> Document text

Dr. Emily King is a pediatric endocrinology fellow. She also has Type 1 diabetes. Her Journey with diabetes began at age eight when she was diagnosed in elementary school and began having to step away from the class to prick her finger every day to manage glucose levels. She hopes one day she as well as her pediatric patients with diabetes will no longer have to live the diabetes lifestyle filled with needles and pumps and pills.  She confides, though, that having diabetes made her want to be a doctor.

How has diabetes affected your life as a physician?

With diabetes, you’re constantly thinking about ‘Where did you come from? When did you last eat? When are you going to exercise? Where are you now? Where are you going?’ You always have to have that in the back of your mind.

If I never got diabetes, I don’t think I would be a physician because that was my main exposure to the medical world as a child. I decided I wanted to help people and help kids and families and take care of them just like how my doctors took care of me. It definitely was a big motivating factor for me to pursue a career in medicine.

I love taking care of kids with diabetes and I think it’s because I can understand some of their struggle and I feel very motivated to try to support them with managing their diabetes and helping their parents navigate the daily aspect of diabetes management.

What kind of cases of diabetes do we see at Harbor and what treatment do we give them?

Harbor we have as many children with Type 2 diabetes as Type 1 and that’s because of the childhood obesity epidemic. With Type 2 diabetes, it depends on how insulin-deficient they are. Some of the kids are very insulin deficient, they require as much insulin or more than someone with type 1. Some kids, we manage their Type 2 in the form of a pill. Others, we manage with diet alone and lifestyle changes and there is the potential for some of them coming off of all medical therapies completely if they follow the regimen we put them on now and they lose weight – sometimes their diabetes can come away.

How is diabetes different from other autoimmune diseases?

I think that diabetes is a really unique disease because the patient is the doctor. All day, every day, the patient is making decisions to intervene on their health and some of these therapies can be life-threatening. They’re constantly using data that they have to make decisions on their medication for their management of diabetes.

How has diabetes health care changed recently?

They’re developing more sophisticated insulin pumps and better, more accurate continuous glucose monitoring systems. There was a device that was released that is the first device that is an artificial pancreas, a closed loop system, in which a closed glucose monitoring system is connected and communicates with the insulin pump to tell the insulin pump how much insulin to administer based on the blood sugar. It still requires a lot of input from the patient but it’s a more automated system from the pumps that we have now. That’s one step towards the artificial pancreas.

Stored items
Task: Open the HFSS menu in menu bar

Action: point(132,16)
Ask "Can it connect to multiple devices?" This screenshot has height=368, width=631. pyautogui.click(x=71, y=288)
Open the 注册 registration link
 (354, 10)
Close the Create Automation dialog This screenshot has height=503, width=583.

> Tasks and exercises
**1)** According to the interview with Dr. Emily King, why does Harbor see as many children with Type 2 diabetes as with Type 1?
**2)** From the interview with Dr. Emily King, extract the passage between "If I never got" and "of diabetes management.", inclusive.
**3)** Write what comes next in the interview with Dr. Emily King, picking up from its last sentence.

> Solved problems
**1)** Because of the childhood obesity epidemic.

**2)**
If I never got diabetes, I don’t think I would be a physician because that was my main exposure to the medical world as a child. I decided I wanted to help people and help kids and families and take care of them just like how my doctors took care of me. It definitely was a big motivating factor for me to pursue a career in medicine.

I love taking care of kids with diabetes and I think it’s because I can understand some of their struggle and I feel very motivated to try to support them with managing their diabetes and helping their parents navigate the daily aspect of diabetes management.

**3)**
There’s also a lot of research that is looking at how to actually cure diabetes whether through cell transplants and other types of therapies looking at preventing the attack on the pancreas.

Why have we seen an increase in prevalence in diabetes?

With Type 2, we know that it’s partly because of the childhood obesity epidemic. With Type 1, there are many hypotheses and theories out there. Some theories like the hygiene hypothesis say that some kids are not exposed to as many germs so their immune system isn’t strong enough – their body sees the pancreas as foreign and attacks it.

There’s also hypothesis that say that being further from the equator increases the prevalence of autoimmune diseases like Type 1 and multiple sclerosis. There’s other theories like some research looking at cow’s milk early in life. They don’t know exactly why, but there are many theories out there.

jdrf

What is the Juvenile Diabetes Research Foundation?

JDRF is the only international nonprofit organization with a mission to cure Type 1 diabetes. There are 1.2 million Americans with Type 1 diabetes. JDRF has their annual walk in many major cities throughout the US where they raise money to support research that is aimed to cure, treat, and prevent Type 1 diabetes. I’ve been doing this walk every year since I was a child growing up in Nashville, TN. The past two years I’ve been happy that we’ve had a Harbor-UCLA team do the walk here in Pasadena. Several of my colleagues from the pediatric endocrinology group have walked and helped raise money and they’re very supportive.

What do you hope to be the future for diabetes?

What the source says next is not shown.